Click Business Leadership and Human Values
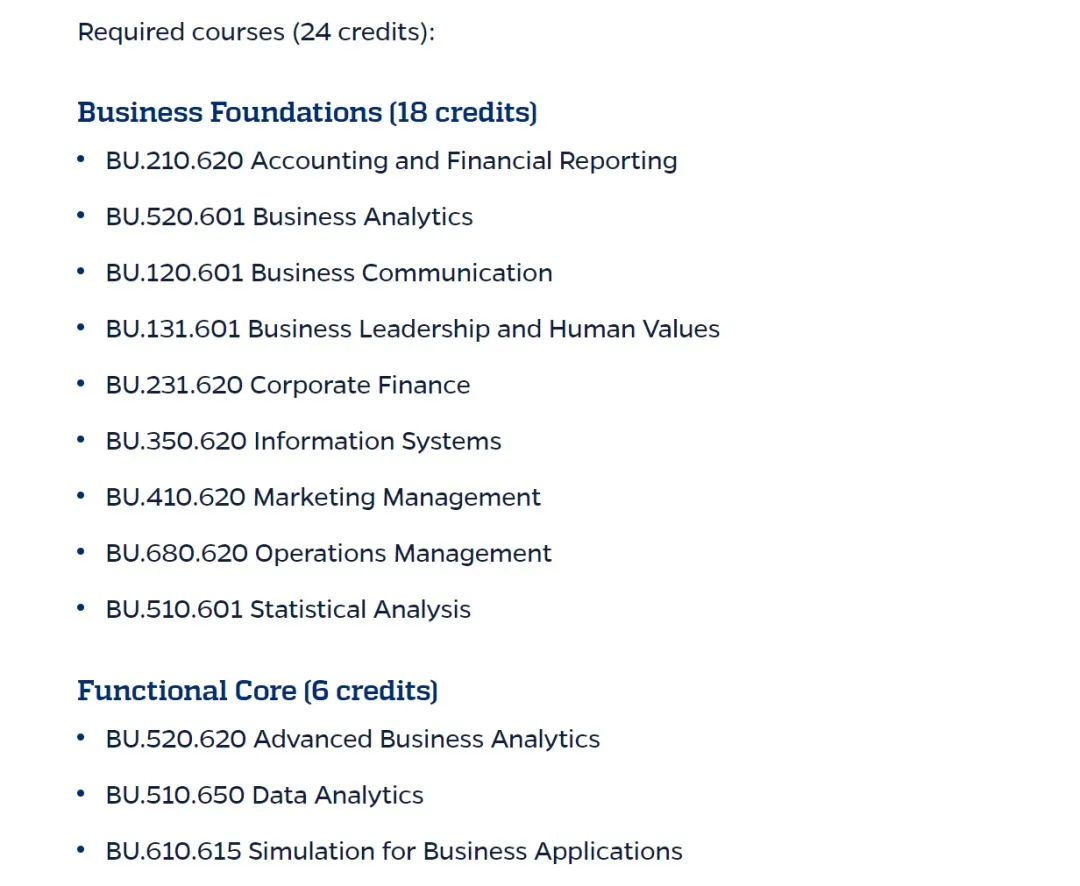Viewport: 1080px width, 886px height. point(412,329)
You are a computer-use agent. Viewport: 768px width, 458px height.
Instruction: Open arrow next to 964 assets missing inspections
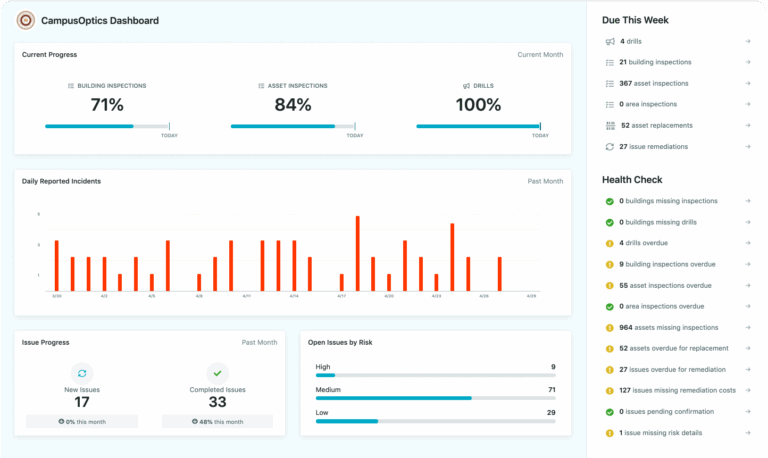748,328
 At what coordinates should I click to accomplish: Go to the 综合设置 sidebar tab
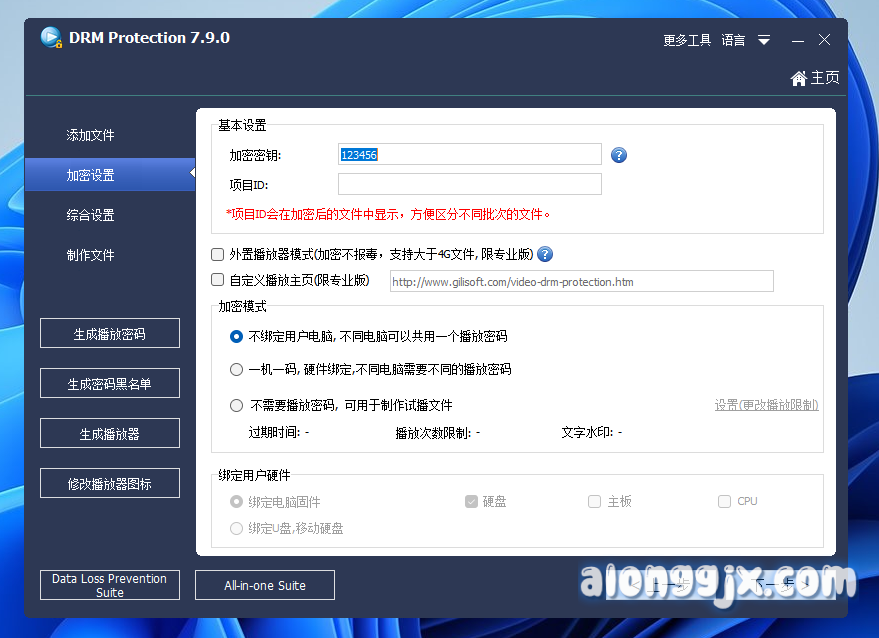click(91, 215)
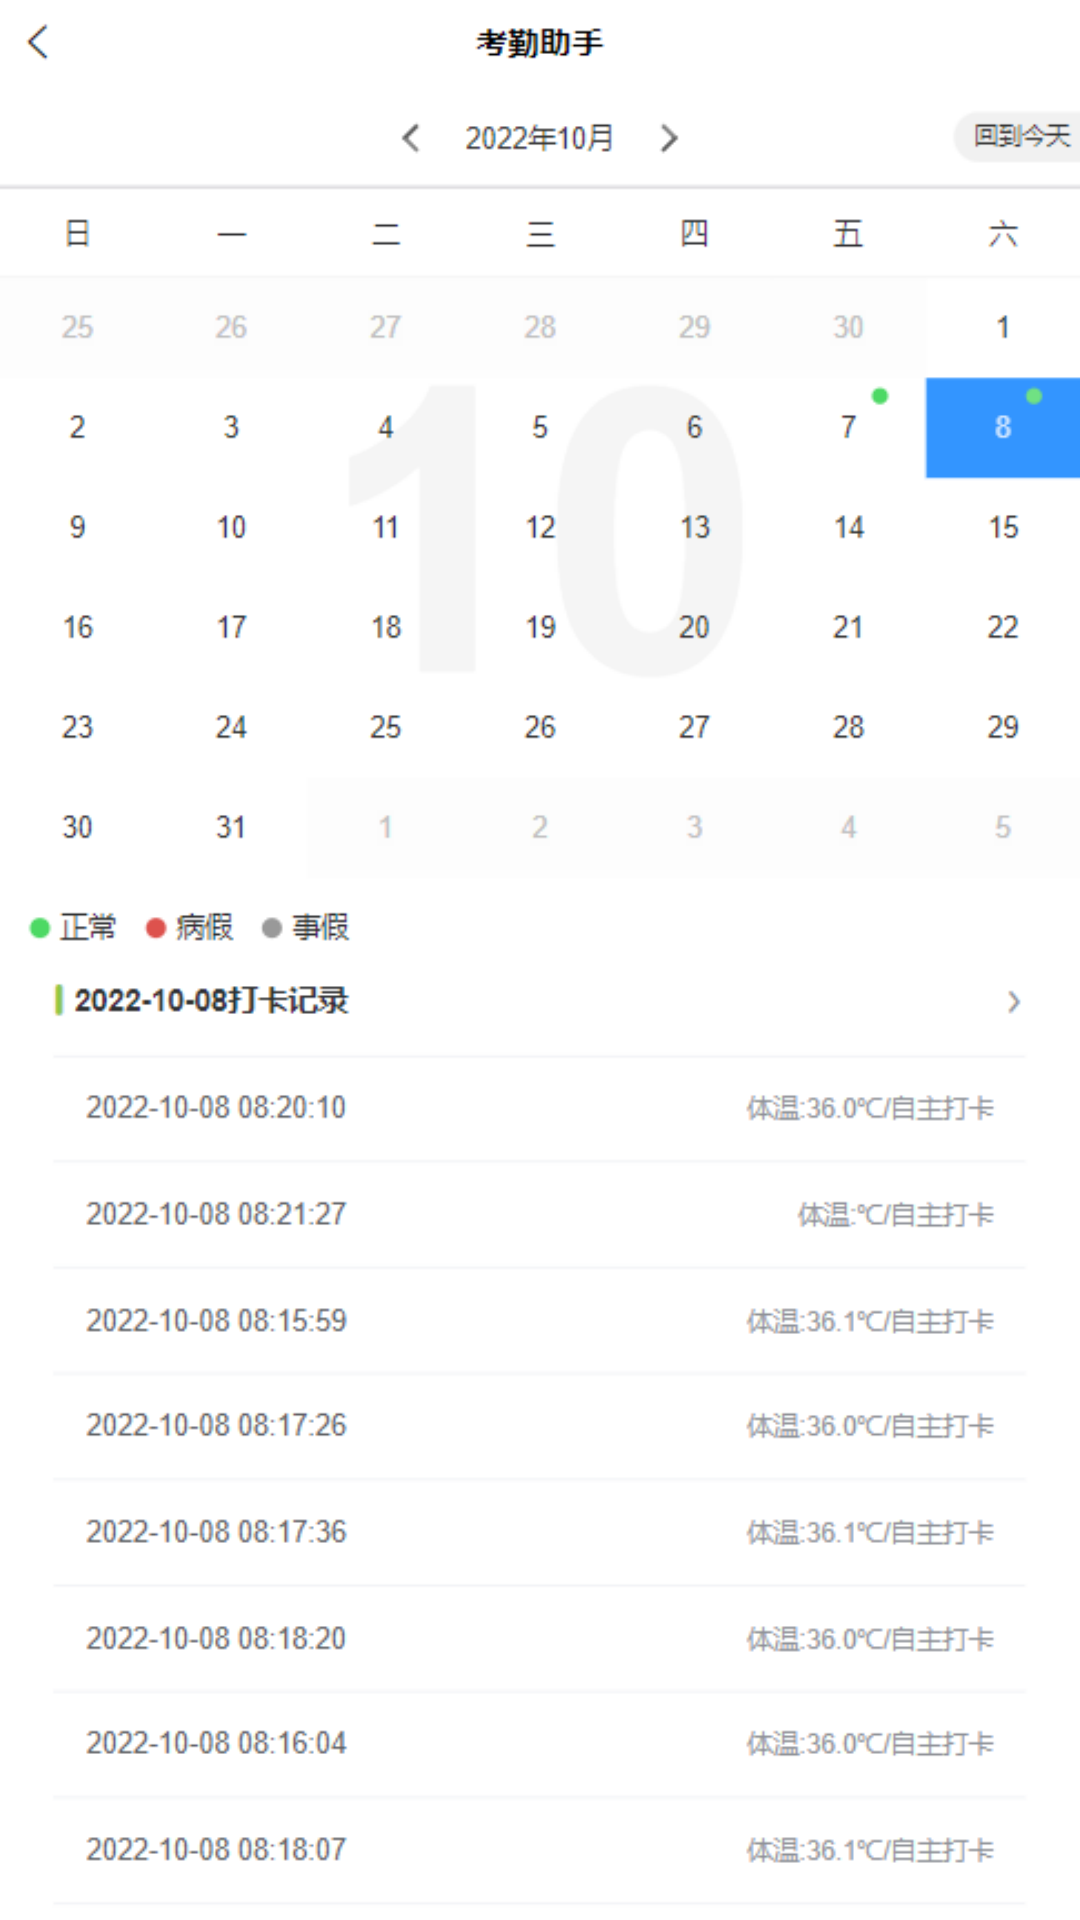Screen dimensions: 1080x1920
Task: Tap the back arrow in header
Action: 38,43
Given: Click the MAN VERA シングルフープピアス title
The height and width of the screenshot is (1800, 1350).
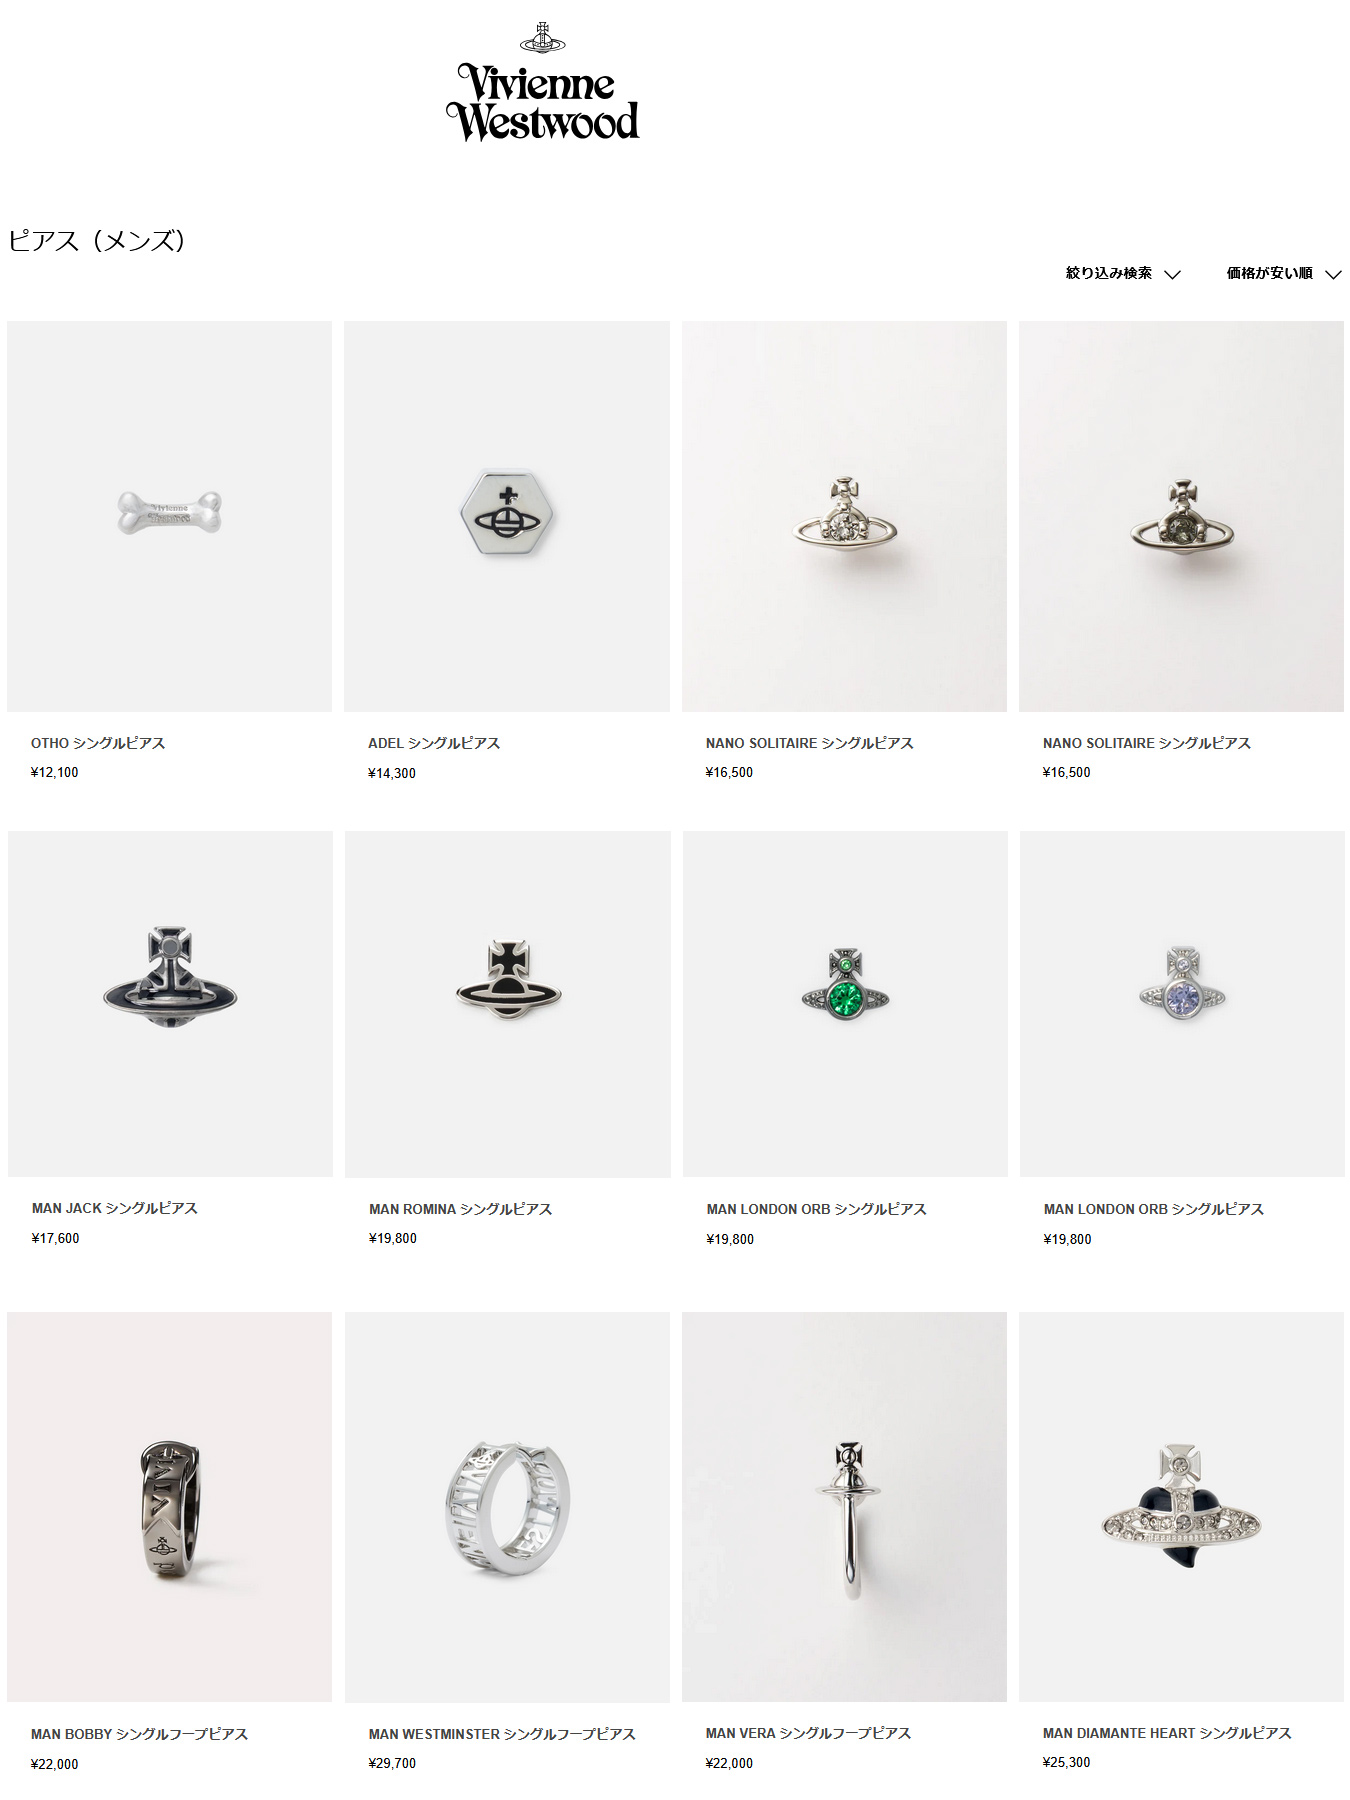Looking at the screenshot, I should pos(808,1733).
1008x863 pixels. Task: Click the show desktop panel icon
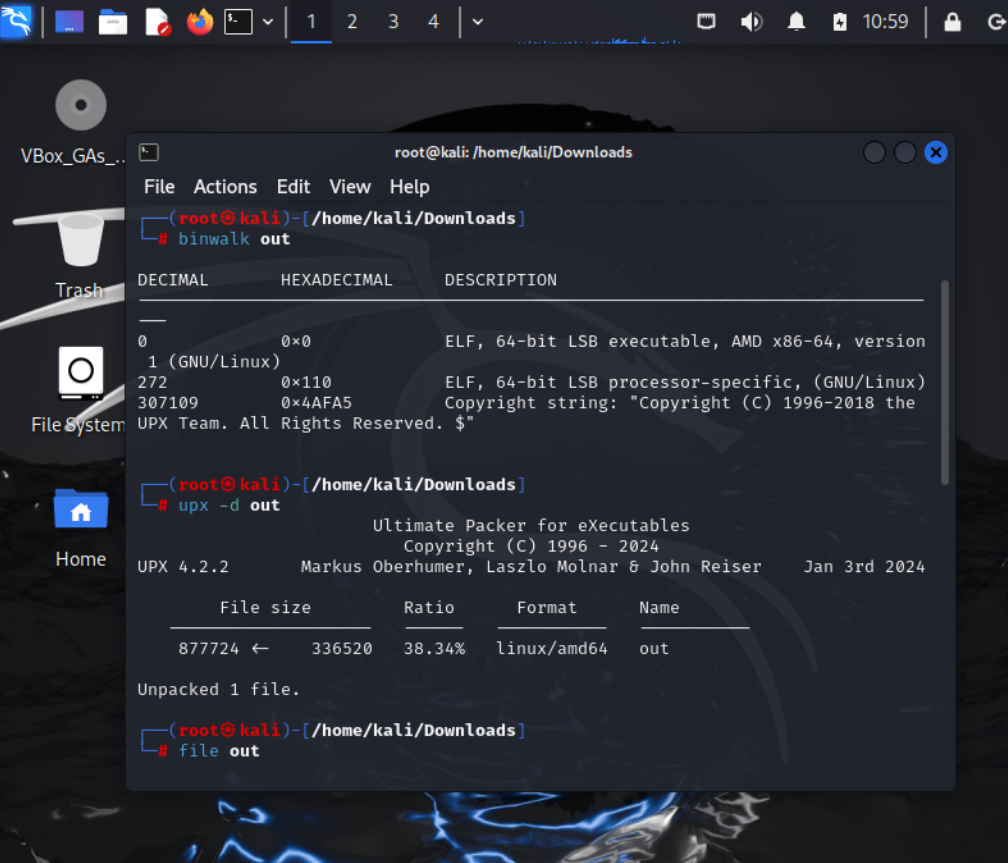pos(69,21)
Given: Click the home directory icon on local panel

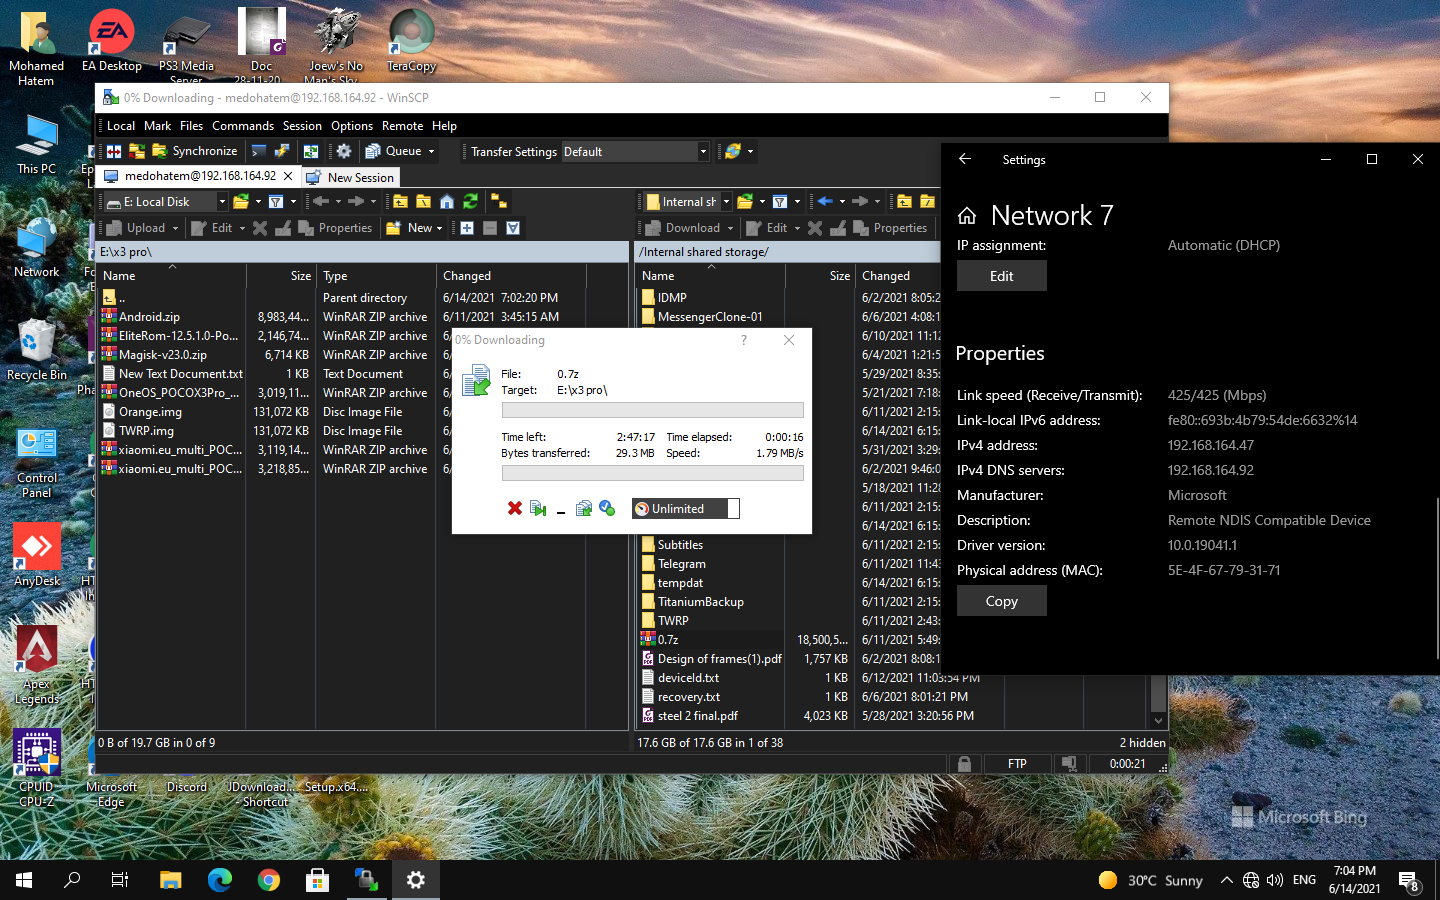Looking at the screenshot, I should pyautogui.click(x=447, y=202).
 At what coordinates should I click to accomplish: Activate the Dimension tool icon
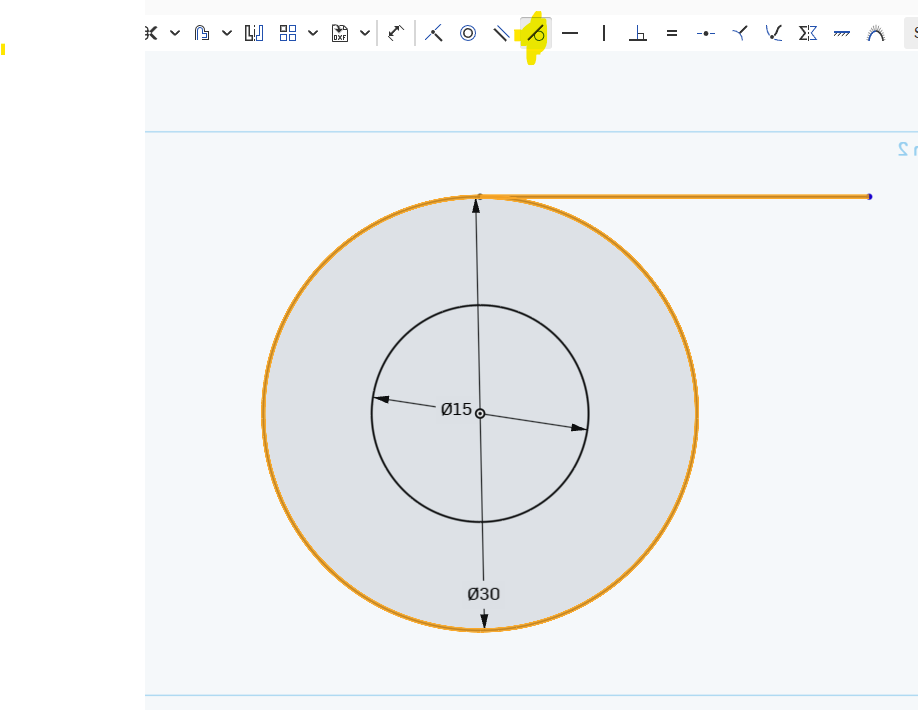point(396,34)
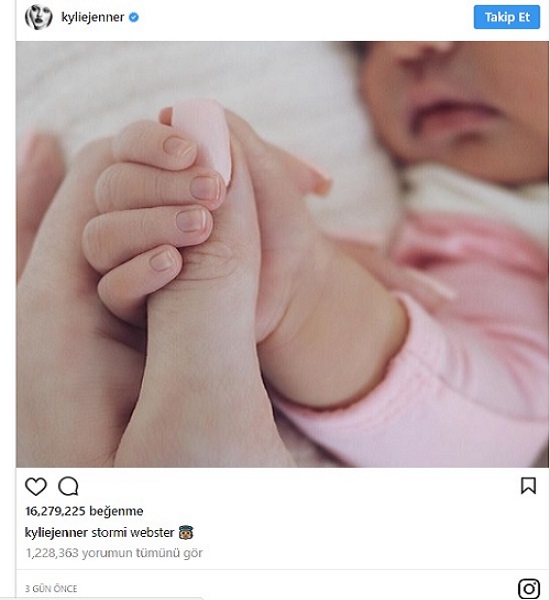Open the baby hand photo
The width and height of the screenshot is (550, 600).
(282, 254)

**WHAT YOU HAVE TO DO**
The records above are to be set down exactly as written, with no images.

**FINISHED TASK**
Click Business Leadership and Human Values
Viewport: 1080px width, 886px height. point(412,329)
You are a computer-use agent. Viewport: 768px width, 458px height.
Instruction: Open arrow next to 964 assets missing inspections
748,328
 At what coordinates should I click to accomplish: Go to the 综合设置 sidebar tab
click(91, 215)
Screen dimensions: 1080x1920
Task: Tap the back arrow in header
Action: 38,43
Given: Click the MAN VERA シングルフープピアス title
The height and width of the screenshot is (1800, 1350).
Looking at the screenshot, I should pos(808,1733).
1008x863 pixels. Task: Click the show desktop panel icon
pos(69,21)
Given: Click the home directory icon on local panel

Looking at the screenshot, I should pyautogui.click(x=447, y=202).
 At what coordinates should I click to accomplish: Activate the Dimension tool icon
point(396,34)
Open the baby hand photo
The width and height of the screenshot is (550, 600).
(282, 254)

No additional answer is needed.